A subtle shift has taken place in your thinking. For one thing, you have
mentally accused your opponent of having made a mistake when, in fact,
his play may have been correct. He held A-Q, after all. You could easily
have been on a pure steal (tell me you've never raised on the button
with A-T) and even if you weren't, he still had outs. If anything, he
might have played the hand too weakly; the river bet went begging, after
all. But that's not the problem.
The problem is you've swapped thoughtful analysis for righteous
indignation. Your thinking is now colored by your mood. In an otherwise
unremarkable hold'em session, you have reached a pivotal point. If you
don't get your mind right here, the whole session could go right down
the drain. If you continue to dwell on mistakes -- not even your
mistakes -- you run the risk of blowing a hole in your concentration
and, thence, your stack.
Let's say you pass the test. You shrug off the loss and play the next
hand. Lo and behold, you get pocket aces -- and they don't hold up. Next
hand, pocket kings -- and they don't hold up either! Now you've been hit
by a devastating combination of punches. You're suffering at the hands
of other players' decisions and also the capricious whims of luck. Your
steely discipline is in vapors now. All you can think about is how damn
much you hurt.
When this happens, you lose. Win or lose, you lose, because as soon as
you start to process your pain, you've left your right mind behind and
entered the realm of feeling. You're suffering, and when you're
suffering you shift your focus from playing perfect poker to wondering
why the universe is so unfair. On the conscious level, of course, you
know that the universe is not unfair. You know that you're just
experiencing a short-term setback. Nevertheless, you are experiencing
that setback, and you're experiencing it on an emotional level, in an
emotional way. You are, in other words, feeling the moment rather than
thinking the moment. Once your situation starts to affect your mood,
performance suffers and further bad outcomes may result.
It's a vicious cycle:
You get in a bad mood.
Your mood affects your play.
You make inferior decisions.
You get bad outcomes.
Your bad mood gets worse.
And so forth.
For success in hold'em, then (or for that matter in poker or for that
matter in life), do this:
Focus on how you do, not on how you feel.

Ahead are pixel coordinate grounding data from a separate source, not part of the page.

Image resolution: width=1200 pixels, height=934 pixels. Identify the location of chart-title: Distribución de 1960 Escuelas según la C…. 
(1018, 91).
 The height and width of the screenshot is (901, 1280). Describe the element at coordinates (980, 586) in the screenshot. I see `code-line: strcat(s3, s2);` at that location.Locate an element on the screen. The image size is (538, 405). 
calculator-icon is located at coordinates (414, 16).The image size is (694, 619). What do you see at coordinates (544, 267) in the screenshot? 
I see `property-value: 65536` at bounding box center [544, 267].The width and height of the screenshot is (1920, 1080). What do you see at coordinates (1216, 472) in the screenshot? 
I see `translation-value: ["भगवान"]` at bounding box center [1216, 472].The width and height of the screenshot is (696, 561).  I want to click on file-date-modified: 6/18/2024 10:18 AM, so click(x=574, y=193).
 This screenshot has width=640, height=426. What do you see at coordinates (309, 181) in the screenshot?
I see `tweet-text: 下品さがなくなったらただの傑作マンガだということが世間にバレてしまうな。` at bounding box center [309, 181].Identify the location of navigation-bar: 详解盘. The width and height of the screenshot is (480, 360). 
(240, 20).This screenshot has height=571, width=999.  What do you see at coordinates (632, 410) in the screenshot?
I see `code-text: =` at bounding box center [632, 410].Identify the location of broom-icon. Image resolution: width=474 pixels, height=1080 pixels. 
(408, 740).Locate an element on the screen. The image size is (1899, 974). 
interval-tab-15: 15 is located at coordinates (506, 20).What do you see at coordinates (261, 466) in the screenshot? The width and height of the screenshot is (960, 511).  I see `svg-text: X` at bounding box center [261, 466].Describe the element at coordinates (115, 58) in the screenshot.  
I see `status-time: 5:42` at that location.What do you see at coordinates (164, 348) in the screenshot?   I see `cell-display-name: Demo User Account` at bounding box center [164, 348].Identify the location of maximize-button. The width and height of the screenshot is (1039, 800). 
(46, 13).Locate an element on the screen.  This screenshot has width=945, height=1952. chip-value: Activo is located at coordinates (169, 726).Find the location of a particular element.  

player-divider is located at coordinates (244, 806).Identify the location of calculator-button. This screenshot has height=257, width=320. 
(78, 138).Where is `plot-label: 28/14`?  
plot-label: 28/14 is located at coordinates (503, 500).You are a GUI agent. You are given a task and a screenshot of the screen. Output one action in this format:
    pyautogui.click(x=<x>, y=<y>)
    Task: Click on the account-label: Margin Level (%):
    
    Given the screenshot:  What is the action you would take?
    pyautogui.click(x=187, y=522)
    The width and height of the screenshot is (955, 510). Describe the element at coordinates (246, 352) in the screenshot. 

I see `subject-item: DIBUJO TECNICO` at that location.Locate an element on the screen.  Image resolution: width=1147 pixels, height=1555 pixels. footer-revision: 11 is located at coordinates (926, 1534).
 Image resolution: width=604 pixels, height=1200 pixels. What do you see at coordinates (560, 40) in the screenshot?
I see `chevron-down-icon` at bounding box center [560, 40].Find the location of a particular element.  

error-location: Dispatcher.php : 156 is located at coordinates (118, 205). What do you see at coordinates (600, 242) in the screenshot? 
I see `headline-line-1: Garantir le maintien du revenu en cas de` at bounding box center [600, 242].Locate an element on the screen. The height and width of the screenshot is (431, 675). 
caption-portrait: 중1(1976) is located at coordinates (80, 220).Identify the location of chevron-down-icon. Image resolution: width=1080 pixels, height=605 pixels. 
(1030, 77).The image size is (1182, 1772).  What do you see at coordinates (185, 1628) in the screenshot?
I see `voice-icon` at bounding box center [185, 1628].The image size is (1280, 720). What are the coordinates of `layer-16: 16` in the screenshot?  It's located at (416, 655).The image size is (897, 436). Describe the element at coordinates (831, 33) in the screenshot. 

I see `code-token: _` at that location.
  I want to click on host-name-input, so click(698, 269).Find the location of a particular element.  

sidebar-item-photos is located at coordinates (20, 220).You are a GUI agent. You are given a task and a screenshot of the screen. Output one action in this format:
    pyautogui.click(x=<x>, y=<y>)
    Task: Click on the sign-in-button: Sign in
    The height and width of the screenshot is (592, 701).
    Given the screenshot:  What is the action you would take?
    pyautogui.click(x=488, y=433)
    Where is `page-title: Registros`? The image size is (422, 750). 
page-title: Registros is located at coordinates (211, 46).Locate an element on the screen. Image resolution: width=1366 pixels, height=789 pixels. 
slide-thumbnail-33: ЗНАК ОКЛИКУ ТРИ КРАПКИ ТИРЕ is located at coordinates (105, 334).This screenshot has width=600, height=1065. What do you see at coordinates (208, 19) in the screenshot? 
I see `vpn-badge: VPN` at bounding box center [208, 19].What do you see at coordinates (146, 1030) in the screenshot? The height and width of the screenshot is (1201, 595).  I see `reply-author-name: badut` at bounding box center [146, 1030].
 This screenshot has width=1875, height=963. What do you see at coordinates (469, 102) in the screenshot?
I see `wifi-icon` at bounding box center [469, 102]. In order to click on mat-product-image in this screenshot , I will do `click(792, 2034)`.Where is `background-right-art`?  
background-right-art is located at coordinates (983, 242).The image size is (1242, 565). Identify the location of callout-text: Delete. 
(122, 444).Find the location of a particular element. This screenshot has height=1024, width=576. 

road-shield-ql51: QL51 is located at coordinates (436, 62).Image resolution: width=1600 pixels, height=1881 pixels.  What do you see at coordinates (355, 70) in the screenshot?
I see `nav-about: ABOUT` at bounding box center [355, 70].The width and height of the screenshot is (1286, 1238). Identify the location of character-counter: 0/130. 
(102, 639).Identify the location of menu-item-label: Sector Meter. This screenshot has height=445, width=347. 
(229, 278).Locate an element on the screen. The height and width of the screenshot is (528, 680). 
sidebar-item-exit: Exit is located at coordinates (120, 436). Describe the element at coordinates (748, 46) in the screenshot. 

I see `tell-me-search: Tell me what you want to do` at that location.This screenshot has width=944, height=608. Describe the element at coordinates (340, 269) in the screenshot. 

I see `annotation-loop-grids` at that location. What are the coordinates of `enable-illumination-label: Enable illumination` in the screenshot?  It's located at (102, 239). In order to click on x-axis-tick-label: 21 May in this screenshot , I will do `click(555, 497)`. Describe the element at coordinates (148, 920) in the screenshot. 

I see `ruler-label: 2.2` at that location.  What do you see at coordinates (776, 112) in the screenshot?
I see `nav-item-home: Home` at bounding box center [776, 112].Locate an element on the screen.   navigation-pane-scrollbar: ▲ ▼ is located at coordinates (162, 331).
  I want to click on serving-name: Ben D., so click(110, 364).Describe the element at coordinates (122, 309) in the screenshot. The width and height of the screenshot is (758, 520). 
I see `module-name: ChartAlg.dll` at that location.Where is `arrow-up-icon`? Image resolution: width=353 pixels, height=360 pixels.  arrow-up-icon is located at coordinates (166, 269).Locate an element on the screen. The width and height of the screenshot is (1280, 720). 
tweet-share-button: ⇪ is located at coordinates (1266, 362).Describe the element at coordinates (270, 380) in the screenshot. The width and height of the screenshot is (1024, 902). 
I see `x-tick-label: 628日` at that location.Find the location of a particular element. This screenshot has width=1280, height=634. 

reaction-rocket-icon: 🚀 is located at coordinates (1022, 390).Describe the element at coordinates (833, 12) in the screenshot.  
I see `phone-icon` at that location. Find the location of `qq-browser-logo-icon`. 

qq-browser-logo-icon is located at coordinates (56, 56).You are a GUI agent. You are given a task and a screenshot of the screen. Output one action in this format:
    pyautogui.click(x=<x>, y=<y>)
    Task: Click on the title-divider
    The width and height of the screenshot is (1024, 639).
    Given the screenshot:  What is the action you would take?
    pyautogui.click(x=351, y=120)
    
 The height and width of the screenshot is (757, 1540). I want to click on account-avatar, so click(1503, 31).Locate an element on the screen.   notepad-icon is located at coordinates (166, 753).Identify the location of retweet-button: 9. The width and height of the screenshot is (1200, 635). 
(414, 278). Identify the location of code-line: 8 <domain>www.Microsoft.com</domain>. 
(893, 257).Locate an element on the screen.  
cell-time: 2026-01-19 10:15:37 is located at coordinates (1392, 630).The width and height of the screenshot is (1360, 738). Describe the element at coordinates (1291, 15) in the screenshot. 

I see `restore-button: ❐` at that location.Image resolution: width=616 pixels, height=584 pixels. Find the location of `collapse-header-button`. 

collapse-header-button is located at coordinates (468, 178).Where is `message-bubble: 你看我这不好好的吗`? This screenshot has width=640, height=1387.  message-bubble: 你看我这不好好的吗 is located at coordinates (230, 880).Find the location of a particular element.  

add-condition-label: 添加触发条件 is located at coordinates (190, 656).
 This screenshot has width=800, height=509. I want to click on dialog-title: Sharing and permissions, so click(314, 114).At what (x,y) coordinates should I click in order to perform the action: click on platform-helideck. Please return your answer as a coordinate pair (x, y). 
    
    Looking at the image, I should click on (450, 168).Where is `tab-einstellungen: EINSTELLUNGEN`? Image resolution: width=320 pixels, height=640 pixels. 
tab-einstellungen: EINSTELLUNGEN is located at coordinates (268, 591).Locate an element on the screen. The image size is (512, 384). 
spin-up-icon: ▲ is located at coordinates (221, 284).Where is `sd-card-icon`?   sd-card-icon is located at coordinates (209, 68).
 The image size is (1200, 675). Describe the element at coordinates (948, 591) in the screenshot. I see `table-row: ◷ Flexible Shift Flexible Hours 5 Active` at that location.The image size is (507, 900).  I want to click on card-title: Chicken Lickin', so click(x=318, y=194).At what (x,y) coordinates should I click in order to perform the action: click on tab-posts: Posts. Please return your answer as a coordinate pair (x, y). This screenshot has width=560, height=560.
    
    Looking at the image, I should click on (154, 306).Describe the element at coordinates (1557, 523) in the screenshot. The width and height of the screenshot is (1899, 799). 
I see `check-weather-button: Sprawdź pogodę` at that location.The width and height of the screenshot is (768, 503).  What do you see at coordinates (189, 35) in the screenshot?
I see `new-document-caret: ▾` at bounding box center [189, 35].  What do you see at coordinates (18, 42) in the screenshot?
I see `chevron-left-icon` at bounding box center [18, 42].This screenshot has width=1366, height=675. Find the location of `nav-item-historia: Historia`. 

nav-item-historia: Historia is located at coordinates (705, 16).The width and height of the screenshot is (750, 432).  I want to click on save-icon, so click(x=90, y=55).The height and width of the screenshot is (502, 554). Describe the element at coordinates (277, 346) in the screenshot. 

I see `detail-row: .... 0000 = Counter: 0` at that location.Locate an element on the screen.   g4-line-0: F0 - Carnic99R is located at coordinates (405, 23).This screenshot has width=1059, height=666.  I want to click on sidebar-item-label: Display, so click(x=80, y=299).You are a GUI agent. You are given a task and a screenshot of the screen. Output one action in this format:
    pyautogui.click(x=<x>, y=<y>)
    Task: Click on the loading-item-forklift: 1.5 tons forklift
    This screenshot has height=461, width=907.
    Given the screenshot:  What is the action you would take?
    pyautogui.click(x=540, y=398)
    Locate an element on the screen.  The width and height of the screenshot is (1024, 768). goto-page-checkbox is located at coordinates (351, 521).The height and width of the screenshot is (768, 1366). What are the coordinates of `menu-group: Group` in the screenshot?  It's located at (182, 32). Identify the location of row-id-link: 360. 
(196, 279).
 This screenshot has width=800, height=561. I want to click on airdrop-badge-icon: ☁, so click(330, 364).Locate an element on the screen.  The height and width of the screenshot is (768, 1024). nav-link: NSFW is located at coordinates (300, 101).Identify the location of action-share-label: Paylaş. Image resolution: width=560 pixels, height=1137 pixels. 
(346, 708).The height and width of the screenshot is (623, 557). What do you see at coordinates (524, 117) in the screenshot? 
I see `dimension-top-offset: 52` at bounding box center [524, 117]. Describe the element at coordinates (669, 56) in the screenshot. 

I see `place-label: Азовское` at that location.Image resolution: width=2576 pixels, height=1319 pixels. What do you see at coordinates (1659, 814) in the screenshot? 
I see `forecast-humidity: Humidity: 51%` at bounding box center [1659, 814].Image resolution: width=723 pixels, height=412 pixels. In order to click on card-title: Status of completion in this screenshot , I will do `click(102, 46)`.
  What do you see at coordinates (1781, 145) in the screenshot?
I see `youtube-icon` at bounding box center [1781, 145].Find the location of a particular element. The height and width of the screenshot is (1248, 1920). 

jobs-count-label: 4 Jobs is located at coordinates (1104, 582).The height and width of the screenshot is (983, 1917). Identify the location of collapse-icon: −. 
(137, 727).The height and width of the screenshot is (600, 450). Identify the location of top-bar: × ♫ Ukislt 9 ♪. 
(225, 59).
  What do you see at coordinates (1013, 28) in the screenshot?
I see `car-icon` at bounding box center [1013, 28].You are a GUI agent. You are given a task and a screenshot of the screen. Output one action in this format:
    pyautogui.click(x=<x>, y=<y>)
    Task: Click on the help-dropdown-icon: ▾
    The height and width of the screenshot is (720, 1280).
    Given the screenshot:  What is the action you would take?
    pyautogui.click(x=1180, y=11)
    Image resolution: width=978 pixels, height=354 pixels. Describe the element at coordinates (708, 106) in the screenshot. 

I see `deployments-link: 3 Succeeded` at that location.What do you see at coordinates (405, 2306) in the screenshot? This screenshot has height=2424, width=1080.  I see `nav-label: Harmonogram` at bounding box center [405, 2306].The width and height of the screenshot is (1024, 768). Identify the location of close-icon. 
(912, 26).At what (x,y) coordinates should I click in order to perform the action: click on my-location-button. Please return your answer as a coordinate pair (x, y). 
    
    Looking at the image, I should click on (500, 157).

That goes for your good feelings too. If you've been running
exceptionally well, if you've been running all over the table, you run
the real risk of getting high on your own success. Rushes are real, God
bless them, but nothing kills a rush faster than the carelessness that
overconfidence breeds. Many a rush has gone south because the player
stopped thinking about the useful question How can I parlay this rush
and my temporarily strong image into a big win? and instead turned his
attention to How can I make this good feeling last?
On the other hand, what's wrong with feeling good? Isn't that part of
why we play poker in the first place? We love the game. We want to enjoy
the experience of playing it. Yet the more we experience our enjoyment,
the less we think about proper play. Performance degrades, and enjoyment
ends. We are thus left with a twisted little paradox: To fuel your
enjoyment of poker, you must ignore your enjoyment of poker.